As Dawn closes in on Ceres, new images show the dwarf planet at 27 pixels across, about three times better than the calibration images taken in early December.
These are the first in a series of images that will be taken for navigation purposes during the approach to Ceres.
Over the next several weeks, Dawn will deliver increasingly better and better images of the dwarf planet, leading up to the spacecraft's capture into orbit around Ceres on March 6, NASA said.
The images will continue to improve as the spacecraft spirals closer to the surface during its 16-month study of the dwarf planet.
"We know so much about the solar system and yet so little about dwarf planet Ceres. Now, Dawn is ready to change that," said Marc Rayman, Dawn's chief engineer and mission director, based at NASA's Jet Propulsion Laboratory in Pasadena, California.
The best images of Ceres so far were taken by NASA's Hubble Space Telescope in 2003 and 2004. This most recent images from Dawn, taken January 13, 2015, at about 80 per cent of Hubble resolution, are not quite as sharp.
But Dawn's images will surpass Hubble's resolution at the next imaging opportunity, which will be at the end of January.
"Already, the (latest) images hint at first surface structures such as craters," said Andreas Nathues, lead investigator for the framing camera team at the Max Planck
Institute for Solar System Research, Gottingen, Germany.

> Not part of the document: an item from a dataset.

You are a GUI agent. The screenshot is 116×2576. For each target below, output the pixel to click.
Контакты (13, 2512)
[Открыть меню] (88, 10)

Ceres is the largest body in the main asteroid belt, which lies between Mars and Jupiter. It has an average diameter of 950 kilometres, and is thought to contain a large amount of ice.
Some scientists think it is possible that the surface conceals an ocean.
Dawn's arrival at Ceres will mark the first time a spacecraft has ever visited a dwarf planet.
"The team is very excited to examine the surface of Ceres in never-before-seen detail," said Chris Russell, principal investigator for the Dawn mission, based at the University of California, Los Angeles.
"We look forward to the surprises this mysterious world may bring," said Russell.
The spacecraft has already delivered more than 30,000 images and many insights about Vesta, the second most massive body in the asteroid belt.